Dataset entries
═══
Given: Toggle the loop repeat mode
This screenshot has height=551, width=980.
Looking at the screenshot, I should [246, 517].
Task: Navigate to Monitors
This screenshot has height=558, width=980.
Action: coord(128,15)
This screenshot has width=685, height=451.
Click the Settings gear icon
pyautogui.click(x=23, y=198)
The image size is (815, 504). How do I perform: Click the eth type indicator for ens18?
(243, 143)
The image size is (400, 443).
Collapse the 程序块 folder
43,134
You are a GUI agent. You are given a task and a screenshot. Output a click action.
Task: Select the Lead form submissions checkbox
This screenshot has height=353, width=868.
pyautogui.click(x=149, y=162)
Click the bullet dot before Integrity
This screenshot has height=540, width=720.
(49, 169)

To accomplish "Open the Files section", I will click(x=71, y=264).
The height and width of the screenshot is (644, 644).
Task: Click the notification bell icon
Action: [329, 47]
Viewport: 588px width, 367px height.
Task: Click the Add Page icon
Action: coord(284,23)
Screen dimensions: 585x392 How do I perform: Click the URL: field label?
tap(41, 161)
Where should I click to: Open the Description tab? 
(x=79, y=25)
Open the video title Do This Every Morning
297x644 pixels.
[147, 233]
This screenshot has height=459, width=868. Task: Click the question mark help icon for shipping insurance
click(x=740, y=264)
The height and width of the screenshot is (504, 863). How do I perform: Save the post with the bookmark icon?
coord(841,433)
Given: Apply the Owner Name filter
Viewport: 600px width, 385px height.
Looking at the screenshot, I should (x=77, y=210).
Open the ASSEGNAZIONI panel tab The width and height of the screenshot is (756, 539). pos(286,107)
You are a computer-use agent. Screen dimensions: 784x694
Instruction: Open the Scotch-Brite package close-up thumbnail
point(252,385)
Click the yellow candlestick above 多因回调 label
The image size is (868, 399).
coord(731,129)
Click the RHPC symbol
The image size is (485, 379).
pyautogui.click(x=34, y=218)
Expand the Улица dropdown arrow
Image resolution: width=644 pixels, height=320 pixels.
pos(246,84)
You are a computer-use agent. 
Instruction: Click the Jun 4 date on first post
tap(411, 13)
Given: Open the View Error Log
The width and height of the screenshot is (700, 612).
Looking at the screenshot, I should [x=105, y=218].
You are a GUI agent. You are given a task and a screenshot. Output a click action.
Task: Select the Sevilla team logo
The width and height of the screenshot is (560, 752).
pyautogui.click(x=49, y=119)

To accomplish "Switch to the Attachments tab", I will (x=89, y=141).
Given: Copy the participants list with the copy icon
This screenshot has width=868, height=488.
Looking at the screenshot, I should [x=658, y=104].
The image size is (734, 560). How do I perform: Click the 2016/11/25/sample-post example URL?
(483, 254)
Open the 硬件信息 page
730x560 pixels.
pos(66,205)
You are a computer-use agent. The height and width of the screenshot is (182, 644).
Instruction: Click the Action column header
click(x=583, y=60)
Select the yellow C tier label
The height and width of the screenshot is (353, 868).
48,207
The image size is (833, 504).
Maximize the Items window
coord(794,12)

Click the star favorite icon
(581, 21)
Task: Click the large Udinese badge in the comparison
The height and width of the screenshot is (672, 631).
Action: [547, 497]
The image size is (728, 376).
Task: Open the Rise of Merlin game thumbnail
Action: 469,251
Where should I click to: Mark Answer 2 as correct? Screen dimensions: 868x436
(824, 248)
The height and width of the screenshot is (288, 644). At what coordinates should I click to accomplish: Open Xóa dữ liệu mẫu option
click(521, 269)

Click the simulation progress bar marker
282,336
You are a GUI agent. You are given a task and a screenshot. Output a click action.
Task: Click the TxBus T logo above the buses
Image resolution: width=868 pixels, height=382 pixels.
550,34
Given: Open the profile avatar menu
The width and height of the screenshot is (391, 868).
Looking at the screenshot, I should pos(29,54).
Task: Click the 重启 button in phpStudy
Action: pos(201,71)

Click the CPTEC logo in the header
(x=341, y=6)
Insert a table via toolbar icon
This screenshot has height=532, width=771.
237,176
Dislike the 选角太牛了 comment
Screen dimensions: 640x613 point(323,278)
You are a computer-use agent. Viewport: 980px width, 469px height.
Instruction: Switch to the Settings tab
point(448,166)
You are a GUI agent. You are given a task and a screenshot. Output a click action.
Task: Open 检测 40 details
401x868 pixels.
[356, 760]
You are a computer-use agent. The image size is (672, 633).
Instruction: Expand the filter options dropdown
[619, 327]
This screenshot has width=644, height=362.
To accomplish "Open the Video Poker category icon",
═══
TASK TO COMPLETE
Copy every line of the data that carries the word "Select".

OUTPUT OF THE TASK
Task: Select the Lead form submissions checkbox
Task: Select the Sevilla team logo
Select the yellow C tier label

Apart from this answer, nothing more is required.